Nell’evoluzione del dolore da acuto a cronico, specie quello post-operatorio, le reazioni infiammatorie e i fattori di rischio giocano un ruolo chiave
Tutti i tipi di dolore cronico iniziano prima come dolore acuto; non vi è un netto confine tra dolore acuto e cronico, per cui queste 2 forme di dolore vanno considerate come un “continuum”. I meccanismi coinvolti nell’evoluzione da dolore acuto a dolore cronico – e quindi dalla sua temporaneità alla sua persistenza – sono articolati e molto complessi e ancora non del tutto chiari.
Le migliori conoscenze sui meccanismi che portano il dolore a diventare cronico riguardano il dolore cronico post-chirurgico: questo perché nel caso della chirurgia è noto il momento, la sede anatomica e la natura del “danno” – ossia il trauma chirurgico – che dà origine al dolore.
Il trauma chirurgico (ferita) attiva direttamente alcune strutture nervose presenti nella pelle (chiamate nocicettori), che in seguito al “danno” inviano segnali attraverso i nervi periferici al midollo spinale e da qui al cervello, il quale “traduce e converte” questi segnali in una sensazione “dolorosa”. Questo descritto è il “fisiologico” e classico circuito alla base della genesi del dolore “acuto” (cioè temporaneo) che si prova dopo un avvenuto danno, in questo caso la ferita da chirurgia; in realtà il circuito non è così semplice, ma coinvolge vari “attori” – varie zone del cervello e sostanze chimiche che trasportano il segnale (neurotrasmettitori) – e diversi processi che partecipano alla regolazione dei segnali provenienti dai nervi periferici e alla percezione del dolore.

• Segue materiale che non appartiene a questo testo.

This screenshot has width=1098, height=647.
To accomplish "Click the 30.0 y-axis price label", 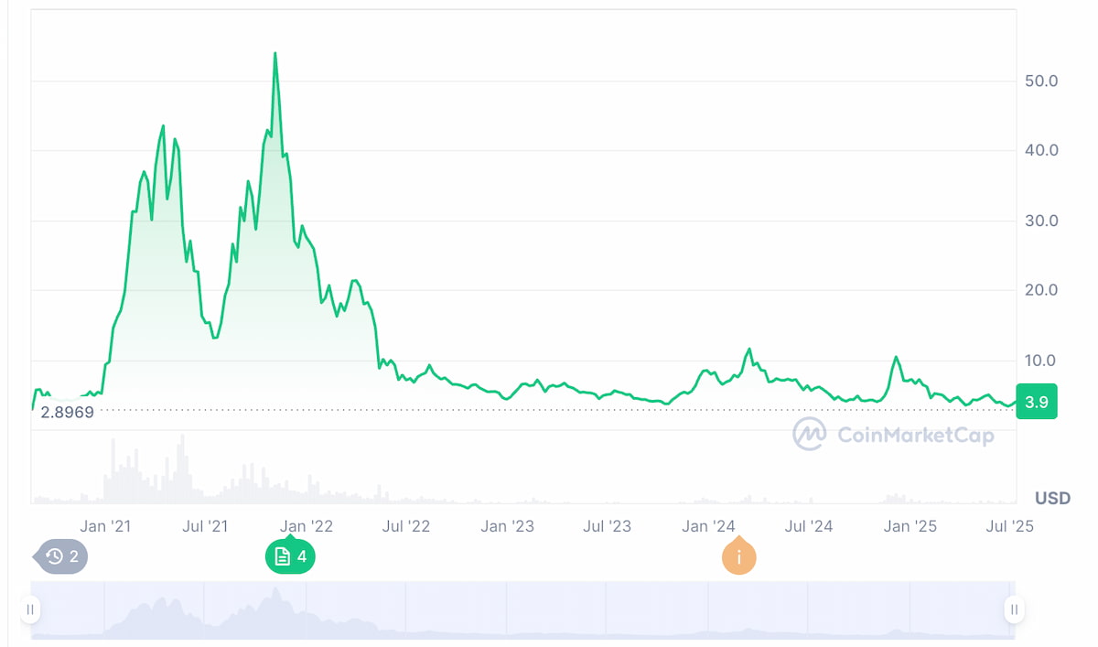I will tap(1040, 221).
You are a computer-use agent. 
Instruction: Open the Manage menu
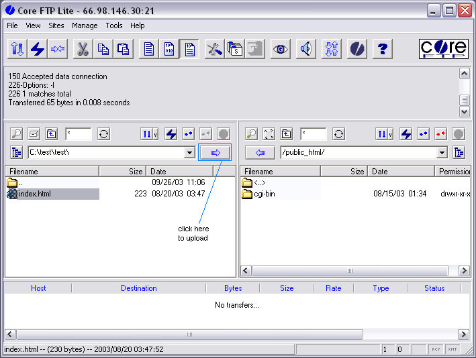[x=85, y=25]
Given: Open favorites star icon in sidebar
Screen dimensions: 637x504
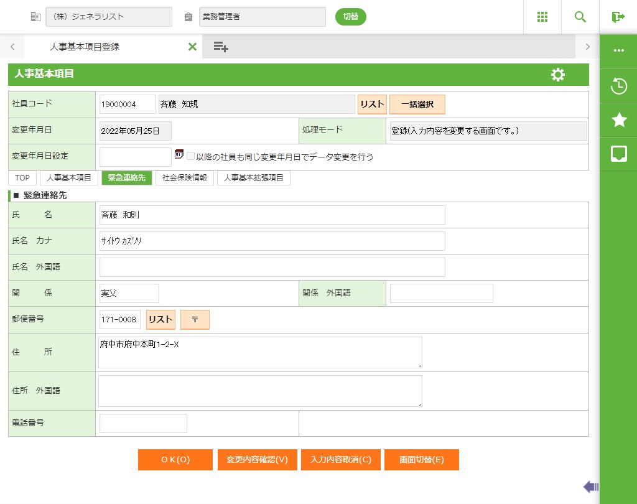Looking at the screenshot, I should [x=619, y=120].
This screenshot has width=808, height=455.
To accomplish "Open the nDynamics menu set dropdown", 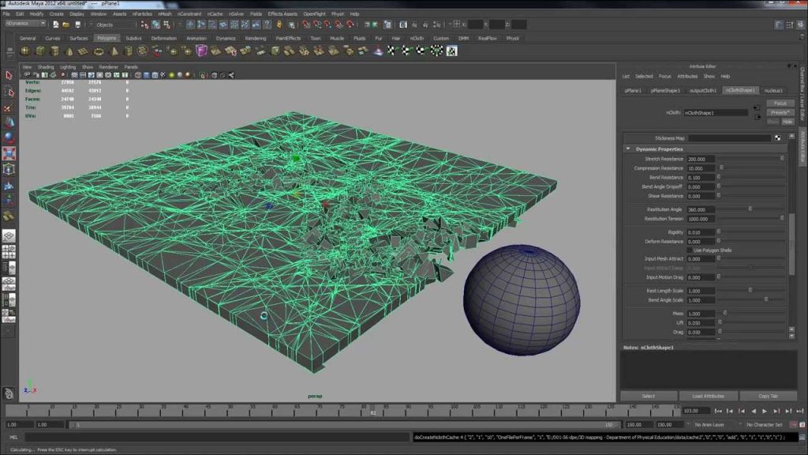I will click(x=26, y=24).
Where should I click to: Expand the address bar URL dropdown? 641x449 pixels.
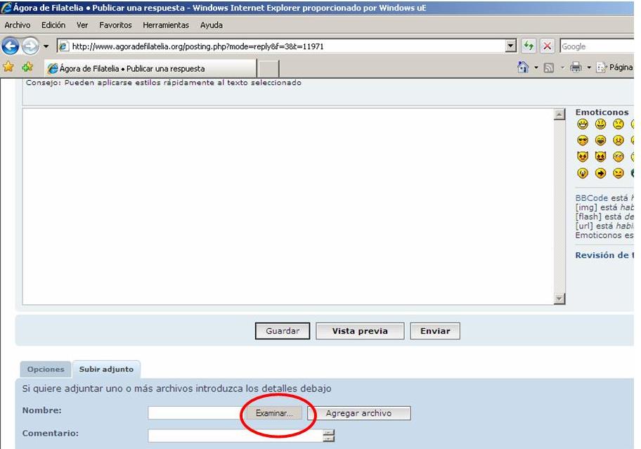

A livello della zona del corpo in cui è stata inferta la ferita chirurgica si genera una reazione infiammatoria – in risposta al danno tissutale provocata dall’operazione – che contribuisce anch’essa ad attivare un dolore localizzato. Si sa oggi che questa risposta infiammatoria localizzata agisce come un fattore determinante nel mantenimento del circuito nervoso alla base della percezione del dolore. Questa risposta infiammatoria origina dal rilascio di varie sostanze pro-infiammatorie (cioè che favoriscono l’insorgenza dell’infiammazione) – come l’idrogeno e il potassio, la bradichinina, le prostaglandine, le citochine – le quali hanno la proprietà di abbassare la soglia di attivazione dei nocicettori sulla pelle e di generare un dolore spontaneo anche in assenza di un “danno” in atto; cioè, in pratica queste sostanze pro-infiammatorie riescono a “ipersensibilizzare” i nocicettori e, a questo punto, basta uno stimolo algico (cioè che crea dolore) non particolarmente intenso e di breve durata per attivare i nocicettori ipersensibilizzati e scatenare alterazioni profonde e durature a carico di parti del cervello e del midollo spinale deputate alla trasmissione e alla regolazione del dolore; alterazioni tali da far percepire continuamente la sensazione dolorosa anche quando lo stimolo algico non c’è più.
In realtà, i meccanismi che fanno evolvere il dolore da acuto a cronico sono molto più complessi e sebbene le alterazioni biochimiche e nervose che avvengono a livello del midollo spinale e del cervello dopo una chirurgia siano comuni a tutti i pazienti, non in tutti i casi il dolore post-chirurgico da acuto si trasforma in cronico e i motivi sono al momento sconosciuti; tuttavia si è scoperto che vi sono alcuni fattori di rischio che sembrano favorire la comparsa di un dolore cronico. Questi fattori di rischio sono:
la chirurgia che implica o rischia di coinvolgere un trauma nervoso diretto, come l’amputazione di un arto o l’apertura del torace a scopo esplorativo (toracotomia);
- la presenza di un dolore preesistente sia nel punto in cui si esegue l’intervento chirurgico o in un’altra parte del corpo;
- un dolore acuto post-operatorio particolarmente severo;
- una terapia con vari farmaci, tra cui gli oppiacei ad alte dosi;
- fattori psicologici, come depressione, ansia e stress post-traumatico.
Tutti questi fattori implicano un’ipersensibilizzazione nervosa a livello periferico (nocicettori) o a livello cerebrale. Inoltre la consapevolezza del ruolo di questi fattori come elementi in grado di aumentare il rischio di dolore cronico consente la possibilità di “classificare” le persone in base al rischio prima di procedere con l’intervento chirurgico, per esempio, consentendo di effettuare una valutazione clinica preliminare e di pianificare una gestione analgesica appropriata e indicata al caso specifico.
Fonti
- Fornasari D. Clin Drug Invest 20121; 32 (Suppl. 1): 45-52.
- Neil MJE. Anaesthesia 2015; 70: 765-783.